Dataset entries
· · ·

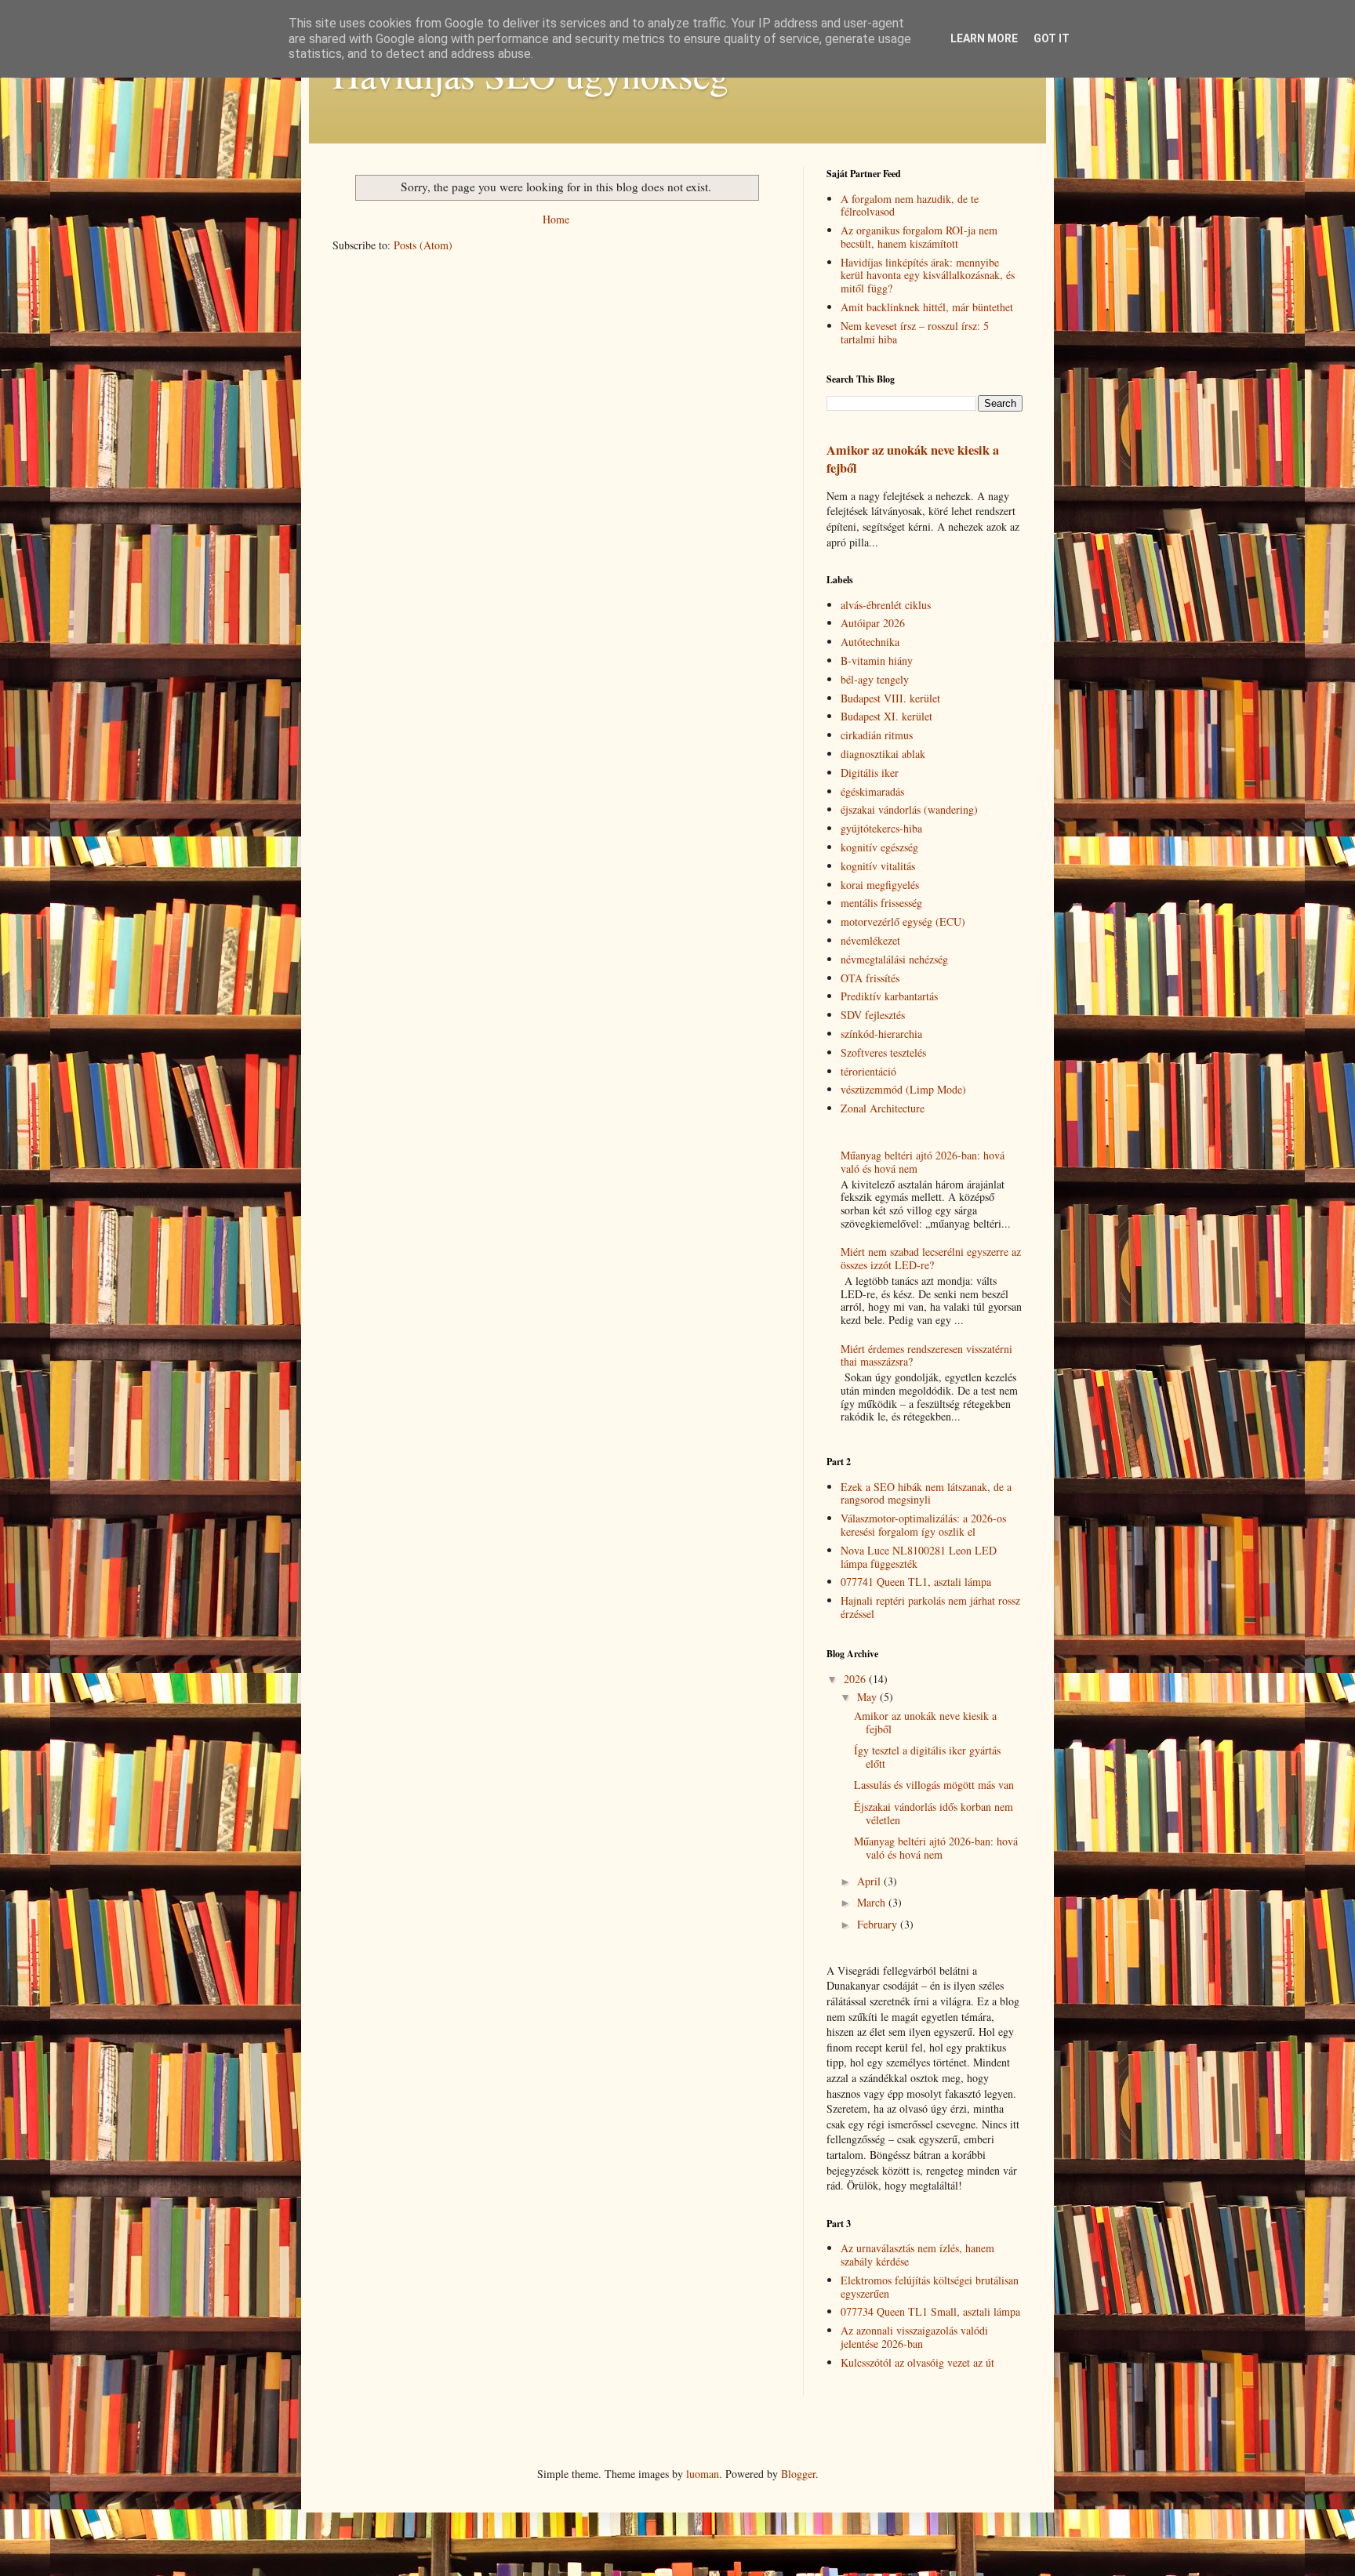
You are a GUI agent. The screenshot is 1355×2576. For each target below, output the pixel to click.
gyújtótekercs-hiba (881, 828)
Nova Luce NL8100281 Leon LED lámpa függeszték (919, 1557)
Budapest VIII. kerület (890, 698)
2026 (856, 1678)
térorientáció (868, 1071)
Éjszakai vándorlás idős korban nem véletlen (933, 1813)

· · ·

Task details ▸ Without the pictures, restate all of the entries word for word.

Result for this exercise ▸
You are a GUI agent. The screenshot is 1355×2576. For each target below, output the pixel to click.
gyújtótekercs-hiba (881, 828)
Nova Luce NL8100281 Leon LED lámpa függeszték (919, 1557)
Budapest VIII. kerület (890, 698)
2026 (856, 1678)
térorientáció (868, 1071)
Éjszakai vándorlás idős korban nem véletlen (933, 1813)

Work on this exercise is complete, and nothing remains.